MICHAEL and Tim Shevchenko may have studied different degrees, but both describe reaching graduation as a team effort.
The father and son graduated from the University of Newcastle on Friday with a Master of Business Administration and Bachelor of Construction Management (Building) (Honours) respectively, which they studied for in adjoining rooms in the family's Wyoming home.
"This is a milestone in our family history," Michael said.
"Never would I have dreamed I'd be on stage with my dad graduating," Tim said.
"I feel a lot of emotion and know this will be a memory I will value for many years.
"But it doesn't have to be the end - you may see us together again getting doctorates.
Related: Read more education news here
"When my son finishes school I will say to him 'Your grandfather went to Newcastle, your father went to Newcastle, you may as well carry on the tradition'."
Father and son leaned on each other for support while they each juggled full-time employment with study.
Tim said he helped his father with time management and planning and Michael helped him with grammar and formatting for assessments.
"It was a big challenge for me in my first trimester because the education process here in Australia is completely different to when I was studying [to work in radio engineering for aircraft] in Moscow in the mid 1980s," Michael said.
"Without support from Tim I would have failed my first exams."
Michael said he had moved between several roles in recent years, including account manager, support engineer and business analyst to his current role as an SQL developer.
"When you have an officially recognised business administration degree your career path becomes much more promising and easier," he said.
"You gain very valuable skills and knowledge that I can apply directly in my everyday work, which is wonderful."
Tim was initially interested in engineering and mechatronics, before he stumbled upon a construction management presentation at a university open day almost five years ago.
"I thought 'That's something I could be good at'," he said.
"Originally I thought I'd try to get enough marks to transfer into mechatronics but after the first year I liked how much I had learned.

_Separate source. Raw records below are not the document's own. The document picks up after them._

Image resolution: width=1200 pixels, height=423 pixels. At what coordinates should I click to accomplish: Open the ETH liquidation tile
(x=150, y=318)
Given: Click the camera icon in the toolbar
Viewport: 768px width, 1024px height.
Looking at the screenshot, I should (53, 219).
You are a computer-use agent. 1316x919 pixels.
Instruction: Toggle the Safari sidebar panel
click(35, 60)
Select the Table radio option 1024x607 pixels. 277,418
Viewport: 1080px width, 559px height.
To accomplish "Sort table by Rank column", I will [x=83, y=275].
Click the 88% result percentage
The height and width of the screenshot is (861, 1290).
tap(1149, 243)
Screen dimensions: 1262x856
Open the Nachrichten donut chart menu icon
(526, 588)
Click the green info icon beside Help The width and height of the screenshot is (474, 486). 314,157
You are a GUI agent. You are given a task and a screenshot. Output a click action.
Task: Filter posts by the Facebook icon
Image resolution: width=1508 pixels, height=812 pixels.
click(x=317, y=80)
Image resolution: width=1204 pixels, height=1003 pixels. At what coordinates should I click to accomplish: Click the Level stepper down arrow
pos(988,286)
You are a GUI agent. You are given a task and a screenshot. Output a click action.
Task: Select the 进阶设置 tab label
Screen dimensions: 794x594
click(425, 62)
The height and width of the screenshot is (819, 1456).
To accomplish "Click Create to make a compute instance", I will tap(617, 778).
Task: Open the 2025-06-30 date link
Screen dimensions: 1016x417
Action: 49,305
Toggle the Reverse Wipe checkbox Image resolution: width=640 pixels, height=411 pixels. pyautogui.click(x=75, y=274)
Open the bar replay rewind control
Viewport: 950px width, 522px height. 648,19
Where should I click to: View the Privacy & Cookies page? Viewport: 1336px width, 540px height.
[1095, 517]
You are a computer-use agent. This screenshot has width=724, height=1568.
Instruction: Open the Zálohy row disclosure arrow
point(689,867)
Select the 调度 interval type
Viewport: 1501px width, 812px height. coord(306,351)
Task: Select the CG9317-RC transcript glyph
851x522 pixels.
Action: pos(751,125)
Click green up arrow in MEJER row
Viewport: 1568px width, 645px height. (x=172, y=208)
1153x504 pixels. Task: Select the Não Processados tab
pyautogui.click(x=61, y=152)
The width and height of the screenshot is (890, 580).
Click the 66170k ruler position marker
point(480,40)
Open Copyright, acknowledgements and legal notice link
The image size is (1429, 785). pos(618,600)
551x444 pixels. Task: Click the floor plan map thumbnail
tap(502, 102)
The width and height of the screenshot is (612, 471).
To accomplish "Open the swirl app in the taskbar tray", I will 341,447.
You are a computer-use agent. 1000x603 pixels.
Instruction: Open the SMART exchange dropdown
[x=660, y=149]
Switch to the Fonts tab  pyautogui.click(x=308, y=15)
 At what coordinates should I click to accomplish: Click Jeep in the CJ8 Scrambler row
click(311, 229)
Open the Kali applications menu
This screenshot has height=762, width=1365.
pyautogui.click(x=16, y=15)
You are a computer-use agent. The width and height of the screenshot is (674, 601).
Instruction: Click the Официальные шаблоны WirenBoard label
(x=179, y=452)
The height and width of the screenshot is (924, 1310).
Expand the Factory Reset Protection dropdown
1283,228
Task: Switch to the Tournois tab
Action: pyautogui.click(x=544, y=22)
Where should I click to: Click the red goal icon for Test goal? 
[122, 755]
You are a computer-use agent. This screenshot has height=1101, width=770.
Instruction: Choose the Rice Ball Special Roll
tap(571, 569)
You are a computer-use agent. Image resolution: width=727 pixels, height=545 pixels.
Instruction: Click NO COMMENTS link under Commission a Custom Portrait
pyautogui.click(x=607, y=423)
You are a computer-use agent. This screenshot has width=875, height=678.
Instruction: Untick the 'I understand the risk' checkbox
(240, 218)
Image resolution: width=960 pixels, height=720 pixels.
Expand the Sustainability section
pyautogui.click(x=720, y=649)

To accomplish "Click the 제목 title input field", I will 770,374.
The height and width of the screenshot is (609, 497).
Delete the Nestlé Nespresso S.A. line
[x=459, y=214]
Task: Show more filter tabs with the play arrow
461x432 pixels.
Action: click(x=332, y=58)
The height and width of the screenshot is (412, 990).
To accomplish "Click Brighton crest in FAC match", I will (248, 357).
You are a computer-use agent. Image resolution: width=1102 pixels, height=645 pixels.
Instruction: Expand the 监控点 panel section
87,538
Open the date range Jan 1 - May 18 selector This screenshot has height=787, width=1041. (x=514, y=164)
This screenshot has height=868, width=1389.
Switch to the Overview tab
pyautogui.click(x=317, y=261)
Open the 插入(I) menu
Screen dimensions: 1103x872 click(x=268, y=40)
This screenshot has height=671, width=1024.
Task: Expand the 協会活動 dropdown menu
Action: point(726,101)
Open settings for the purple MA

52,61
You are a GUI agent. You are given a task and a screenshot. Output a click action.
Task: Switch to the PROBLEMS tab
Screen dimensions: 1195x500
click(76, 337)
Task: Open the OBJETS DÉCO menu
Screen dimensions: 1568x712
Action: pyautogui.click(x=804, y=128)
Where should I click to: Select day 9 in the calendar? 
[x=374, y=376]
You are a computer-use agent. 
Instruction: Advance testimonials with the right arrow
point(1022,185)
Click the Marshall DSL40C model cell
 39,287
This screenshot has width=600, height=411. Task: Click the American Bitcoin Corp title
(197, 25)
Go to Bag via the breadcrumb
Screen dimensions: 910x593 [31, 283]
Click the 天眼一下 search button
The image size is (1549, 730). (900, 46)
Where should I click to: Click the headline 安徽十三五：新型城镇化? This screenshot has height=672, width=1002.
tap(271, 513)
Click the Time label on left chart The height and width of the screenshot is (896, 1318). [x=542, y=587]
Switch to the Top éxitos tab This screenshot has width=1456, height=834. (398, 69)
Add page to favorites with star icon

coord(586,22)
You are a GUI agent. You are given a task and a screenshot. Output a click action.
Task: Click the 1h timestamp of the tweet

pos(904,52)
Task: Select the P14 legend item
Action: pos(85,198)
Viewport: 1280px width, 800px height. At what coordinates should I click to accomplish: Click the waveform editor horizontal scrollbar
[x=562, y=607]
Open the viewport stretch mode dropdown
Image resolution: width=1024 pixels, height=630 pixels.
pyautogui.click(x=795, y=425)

"I got 75 per cent in one of the hardest assessments and thought 'It can only get better, I might as well continue."
"It's taught me how to approach things differently, not just in my career but in life."
Tim worked as a labourer in roofing, excavation and brick laying so he could experience the different roles.
"I can then advise them more effectively about how to approach things," he said.
The family - Michael and his wife Kate and their children Tim, Samantha and Greg - emigrated from Russia to Brisbane in 2010, before moving to the Central Coast in 2011.
"There were many reasons - political, the climate, the ocean, stability and greater prospects in the future for our children," Michael said.
He was "excited" about graduating, which he said was a "big relief" and the start of "new horizons".
But Tim said he was sad.
"It was so enjoyable. The first and second years were the hardest, then it started getting easier and easier. I wish I could go back and do it again."